In one study, dieters who drank 16.9 ounces (0.5 liters) of water before meals lost 44% more weight over a period of 12 weeks than dieters who didn’t drink water before meals.

It May help relieve constipation

Constipation is a common problem that’s characterized by infrequent bowel movements and difficulty passing stool.

Increasing fluid intake is often recommended as a part of the treatment protocol, and there’s some evidence to back this up.


Low water consumption appears to be a risk factor for constipation in both younger and older individuals.

Increasing hydration may help decrease constipation.

Mineral water may be a particularly beneficial beverage for those with constipation.

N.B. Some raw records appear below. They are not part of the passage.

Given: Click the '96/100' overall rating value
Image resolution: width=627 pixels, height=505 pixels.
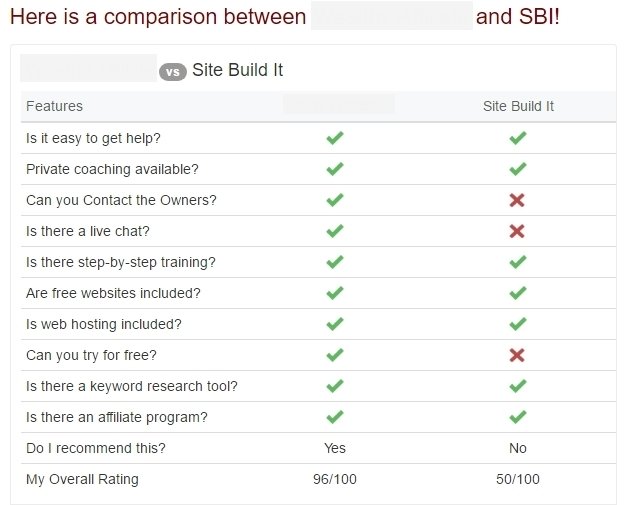Looking at the screenshot, I should (x=335, y=479).
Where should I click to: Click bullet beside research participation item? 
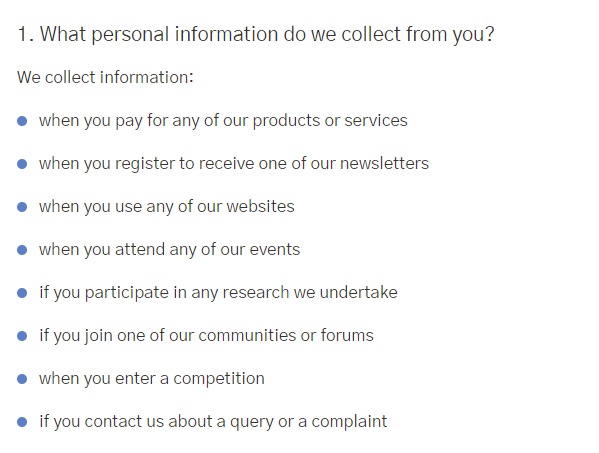(22, 293)
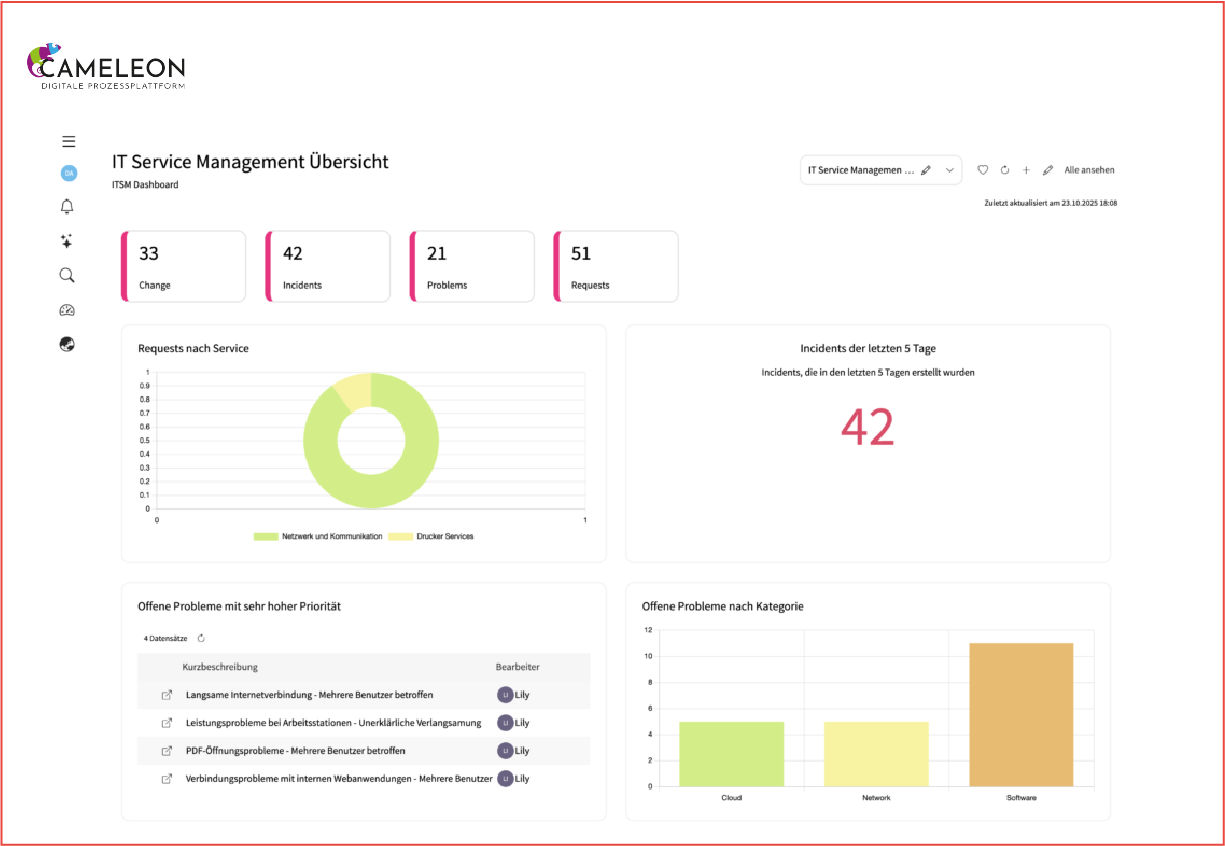
Task: Click the globe icon in sidebar
Action: [68, 344]
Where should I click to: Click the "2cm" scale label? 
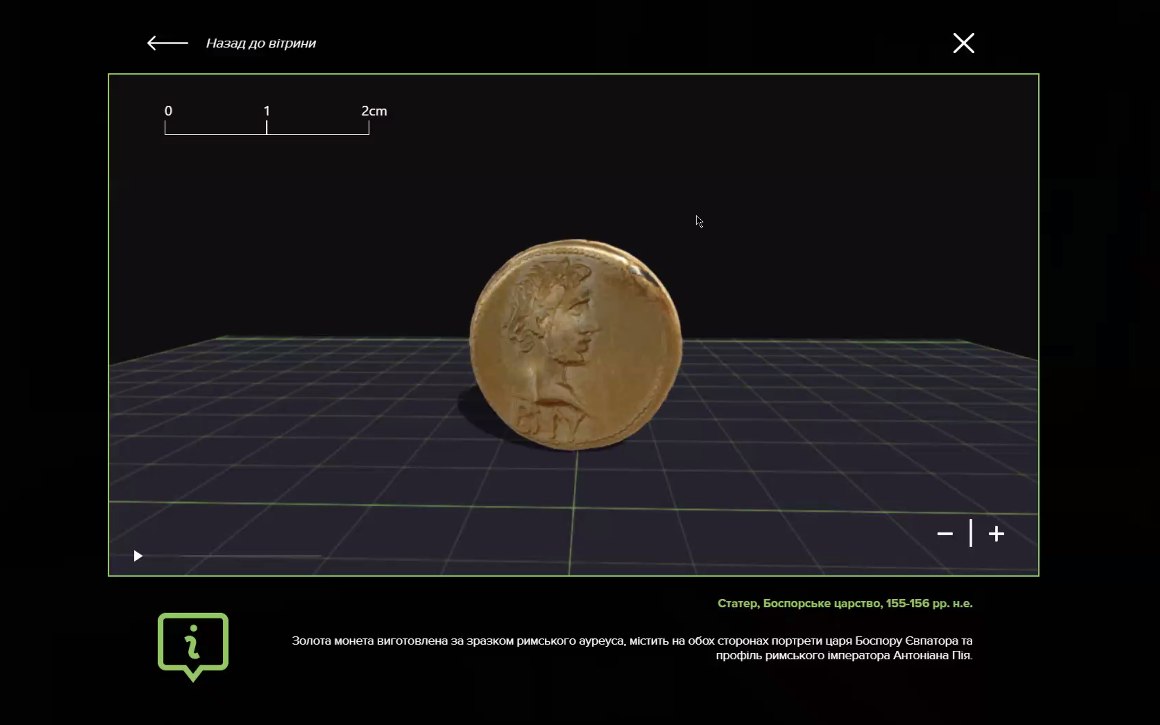point(374,111)
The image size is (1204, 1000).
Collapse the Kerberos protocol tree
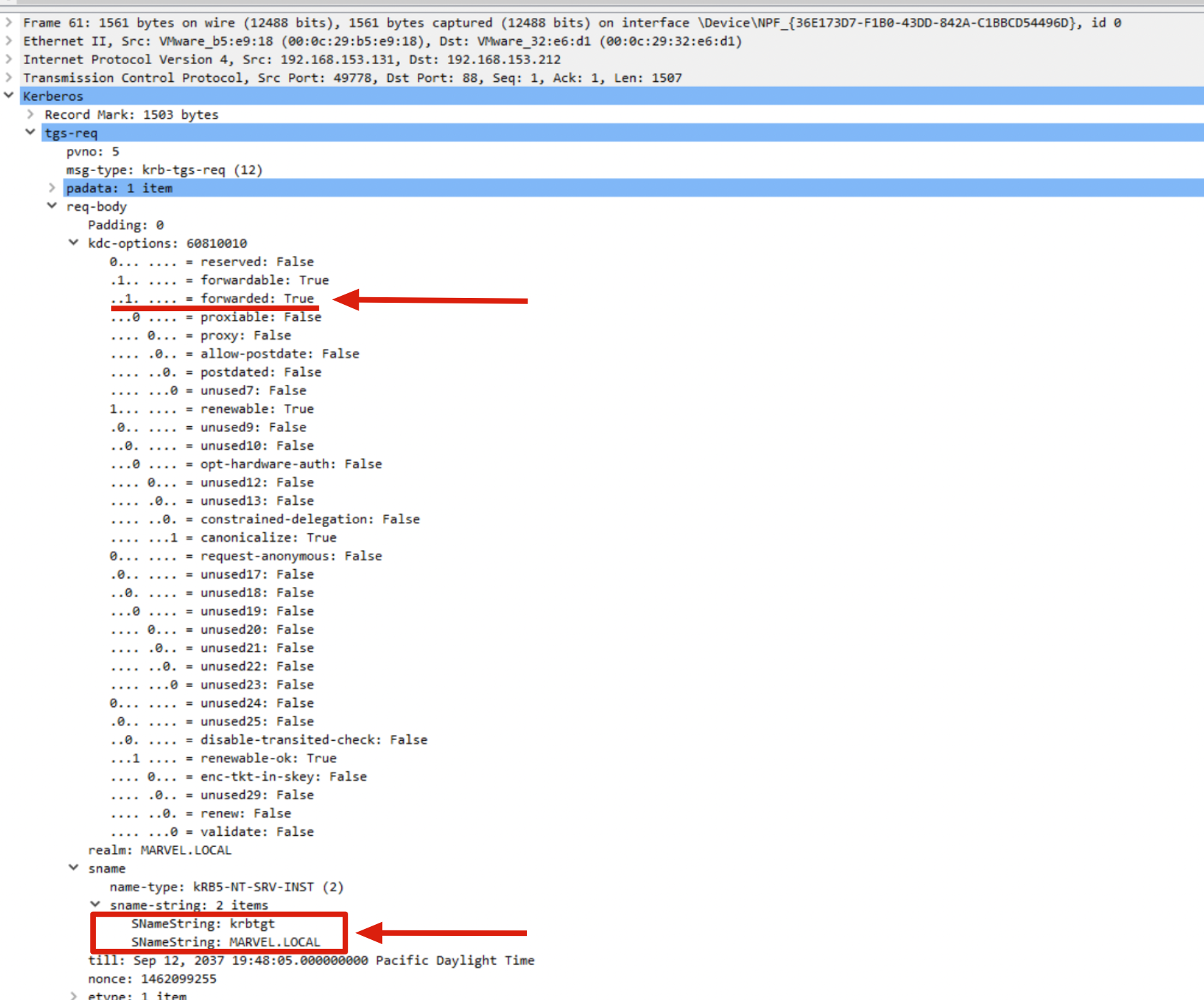pyautogui.click(x=8, y=96)
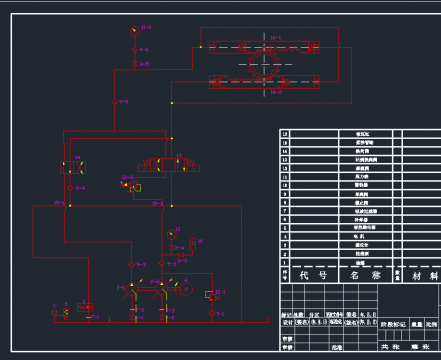This screenshot has height=360, width=441.
Task: Click the 名称 header cell in parts list
Action: pyautogui.click(x=366, y=275)

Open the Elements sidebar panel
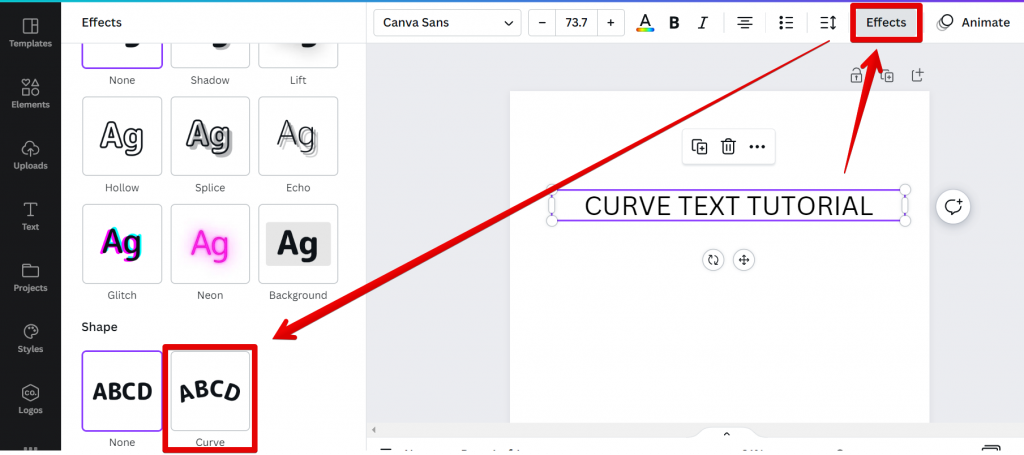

Studies have shown that mineral water that’s rich in magnesium and sodium improves bowel movement frequency and consistency in people with constipation.

Benefits of Staying Hydrated

Especially during hot summer months, you’ll want to make sure you stay adequately hydrated.

Here are just some of the benefits of staying hydrated during your pregnancy:

  • Decreases constipation/hemorrhoids
  • Reduces swelling
  • Softens skin
  • Increases energy
  • Keeps you cooler
  • Decreases risk of urinary tract infections
  • Decreases risk of preterm labor and preterm birth
    How Much Water Should You Drink in a Day?

    There are no verified guidelines for the amount of water you need to drink daily. How much your body needs depends on your:

    • Physical activity levels
    • Climate
    • Body weight
    • Sex

    Women 19 to 30 years old should drink about 2.7 liters of water daily.

    Men of the same age need about 3.7 liters. Relying on your thirst levels may not work for everyone, especially athletes, older people, and pregnant women.